Metadata-Version: 2.4
Name: vllm_plugin_meralion2
Version: 0.1.2.post2.dev1
Summary: A vLLM plugin to register the MERaLiON-2-10B model architecture with vLLM’s plugin system.
Author: MERaLiON Team
Project-URL: Modelpage, https://huggingface.co/MERaLiON/MERaLiON-2-10B
Project-URL: Homepage, https://huggingface.co/MERaLiON/MERaLiON-2-10B/tree/main/vllm_plugin_meralion2
Project-URL: Documentation, https://huggingface.co/MERaLiON/MERaLiON-2-10B/blob/main/vllm_plugin_meralion2/readme.md
Requires-Python: >=3.9
Description-Content-Type: text/markdown
Requires-Dist: transformers==4.50.1
Requires-Dist: librosa

## MERaLiON2 vLLM Plugin

### Licence

[MERaLiON-Public-Licence-v2](https://huggingface.co/MERaLiON/MERaLiON-2-10B/blob/main/MERaLiON-Public-Licence-v2.pdf)

### Set up Environment

This vLLM plugin for MERaLiON2 requires transformers version `4.50.1`. It supports vLLM version `0.6.5` ~ `0.7.3` (V0 engine), and `0.8.5` ~ `0.8.5.post1` (V1 engine). 

```bash
pip install transformers==4.50.1
pip install vllm==0.6.5
```

Install the MERaLiON2 vLLM plugin.

```bash
python install vllm-plugin-meralion2
```

It's strongly recommended to install flash-attn for better memory and gpu utilization. 

```bash
pip install flash-attn --no-build-isolation
```

### Offline Inference

Refer to [offline_example.py](https://huggingface.co/MERaLiON/MERaLiON-2-10B/blob/main/vllm_plugin_meralion2/offline_example.py) for offline inference example.

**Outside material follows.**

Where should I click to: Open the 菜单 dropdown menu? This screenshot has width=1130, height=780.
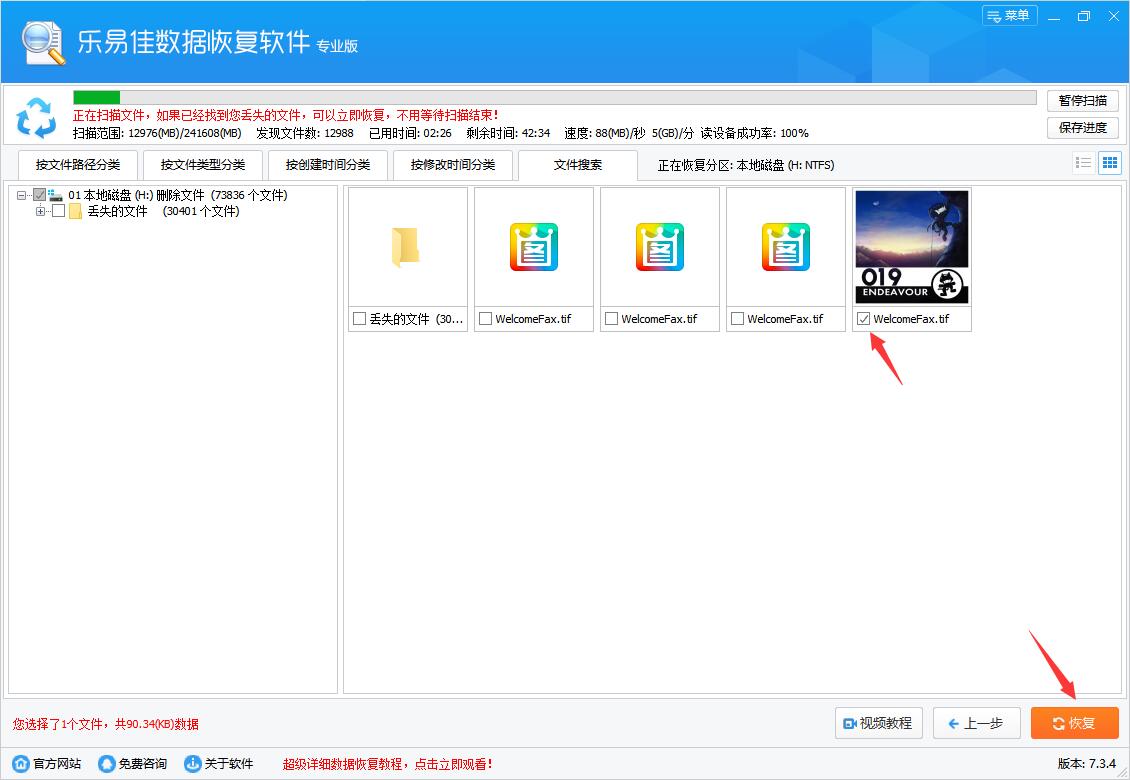pos(1009,16)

### OpenAI-compatible Serving

Refer to [openai_serve_example.sh](https://huggingface.co/MERaLiON/MERaLiON-2-10B/blob/main/vllm_plugin_meralion2/openai_serve_example.sh) for openAI-compatible serving example.

To call the server, you can refer to [openai_client_example.py](https://huggingface.co/MERaLiON/MERaLiON-2-10B/blob/main/vllm_plugin_meralion2/openai_client_example.py).

Alternatively, you can try calling the server with curl, refer to [openai_client_curl.sh](https://huggingface.co/MERaLiON/MERaLiON-2-10B/blob/main/vllm_plugin_meralion2/openai_client_curl.sh).